[start ITEMS]

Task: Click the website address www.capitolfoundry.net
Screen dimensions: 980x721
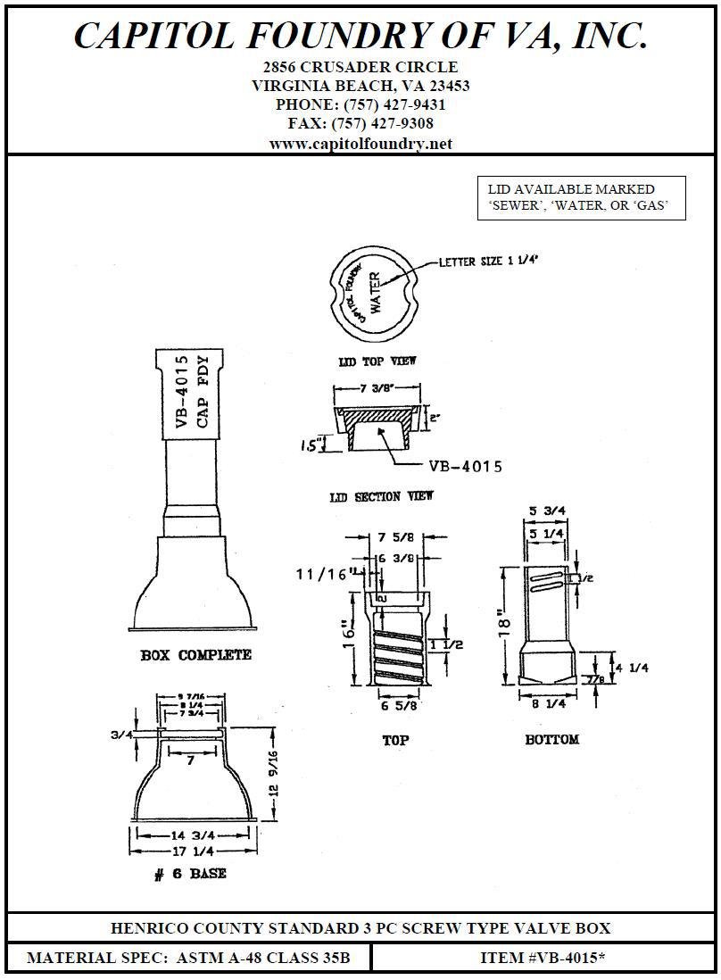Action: pyautogui.click(x=360, y=144)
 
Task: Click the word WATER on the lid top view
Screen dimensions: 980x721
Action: pyautogui.click(x=375, y=291)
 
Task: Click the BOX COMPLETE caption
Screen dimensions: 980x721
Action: pyautogui.click(x=196, y=655)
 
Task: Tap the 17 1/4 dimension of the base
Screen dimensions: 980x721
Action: pyautogui.click(x=191, y=851)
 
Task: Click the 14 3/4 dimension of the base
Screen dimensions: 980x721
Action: pyautogui.click(x=191, y=835)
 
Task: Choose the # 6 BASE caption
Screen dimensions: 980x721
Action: pyautogui.click(x=190, y=874)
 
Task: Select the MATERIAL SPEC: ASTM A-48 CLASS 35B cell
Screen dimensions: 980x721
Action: pyautogui.click(x=188, y=959)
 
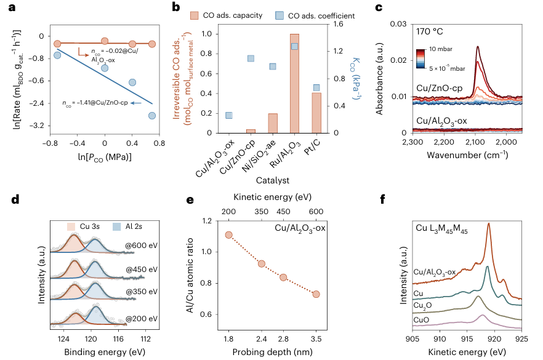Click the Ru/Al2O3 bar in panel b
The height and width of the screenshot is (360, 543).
coord(294,83)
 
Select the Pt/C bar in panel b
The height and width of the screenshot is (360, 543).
coord(316,113)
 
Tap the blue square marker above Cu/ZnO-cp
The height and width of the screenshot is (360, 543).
coord(251,58)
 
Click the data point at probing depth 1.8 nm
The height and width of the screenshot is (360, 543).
coord(228,234)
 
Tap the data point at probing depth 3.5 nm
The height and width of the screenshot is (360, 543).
coord(316,294)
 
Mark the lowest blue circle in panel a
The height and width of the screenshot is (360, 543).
coord(151,115)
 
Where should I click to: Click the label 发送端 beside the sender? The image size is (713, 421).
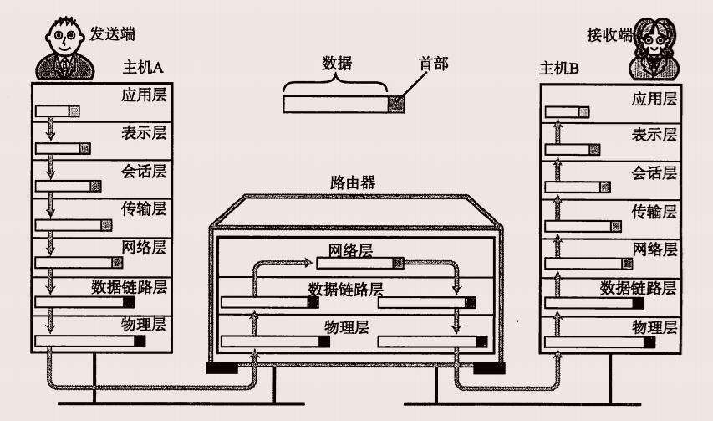tap(113, 34)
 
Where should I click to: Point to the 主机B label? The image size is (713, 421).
tap(560, 68)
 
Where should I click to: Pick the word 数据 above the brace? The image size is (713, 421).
tap(337, 63)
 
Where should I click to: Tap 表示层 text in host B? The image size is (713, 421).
tap(654, 134)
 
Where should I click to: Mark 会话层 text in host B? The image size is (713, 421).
tap(654, 173)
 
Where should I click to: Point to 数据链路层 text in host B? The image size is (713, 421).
tap(639, 288)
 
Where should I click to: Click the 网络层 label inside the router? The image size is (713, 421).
tap(351, 249)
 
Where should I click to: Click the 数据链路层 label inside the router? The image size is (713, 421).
tap(345, 289)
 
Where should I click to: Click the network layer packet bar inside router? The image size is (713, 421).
tap(360, 263)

[end ITEMS]

TASK INSTRUCTIONS =>
Please repeat all of the data above with every "Screen dimensions" swapped for "Screenshot size", leaving everything else unchanged. Omit the pictures from your answer.

IN RESPONSE =>
Task: Click the website address www.capitolfoundry.net
Screenshot size: 980x721
Action: pyautogui.click(x=360, y=144)
 
Task: Click the word WATER on the lid top view
Screenshot size: 980x721
Action: pyautogui.click(x=375, y=291)
 
Task: Click the BOX COMPLETE caption
Screenshot size: 980x721
Action: pyautogui.click(x=196, y=655)
 
Task: Tap the 17 1/4 dimension of the base
Screenshot size: 980x721
Action: pyautogui.click(x=191, y=851)
 
Task: Click the 14 3/4 dimension of the base
Screenshot size: 980x721
Action: pyautogui.click(x=191, y=835)
 
Task: Choose the # 6 BASE caption
Screenshot size: 980x721
Action: pyautogui.click(x=190, y=874)
 
Task: Select the MATERIAL SPEC: ASTM A-48 CLASS 35B cell
Screenshot size: 980x721
Action: pyautogui.click(x=188, y=959)
 
Click the Ru/Al2O3 bar in panel b
The height and width of the screenshot is (360, 543).
coord(294,83)
 
Select the Pt/C bar in panel b
The height and width of the screenshot is (360, 543).
coord(316,113)
 
Tap the blue square marker above Cu/ZnO-cp
The height and width of the screenshot is (360, 543).
coord(251,58)
 
Click the data point at probing depth 1.8 nm
The height and width of the screenshot is (360, 543).
coord(228,234)
 
Tap the data point at probing depth 3.5 nm
The height and width of the screenshot is (360, 543).
coord(316,294)
 
Mark the lowest blue circle in panel a
The height and width of the screenshot is (360, 543).
coord(151,115)
 
Where should I click to: Click the label 发送端 beside the sender? The image size is (713, 421).
tap(113, 34)
 
Where should I click to: Point to the 主机B label? The image size is (713, 421).
tap(560, 68)
 
Where should I click to: Pick the word 数据 above the brace? The image size is (713, 421).
tap(337, 63)
 
Where should I click to: Tap 表示层 text in host B? The image size is (713, 421).
tap(654, 134)
 
Where should I click to: Mark 会话层 text in host B? The image size is (713, 421).
tap(654, 173)
 
Where should I click to: Point to 数据链路层 text in host B? The image size is (713, 421).
tap(639, 288)
 
Where should I click to: Click the 网络层 label inside the router? The image size is (713, 421).
tap(351, 249)
 
Where should I click to: Click the 数据链路层 label inside the router? The image size is (713, 421).
tap(345, 289)
 
Where should I click to: Click the network layer packet bar inside router? The image size is (713, 421).
tap(360, 263)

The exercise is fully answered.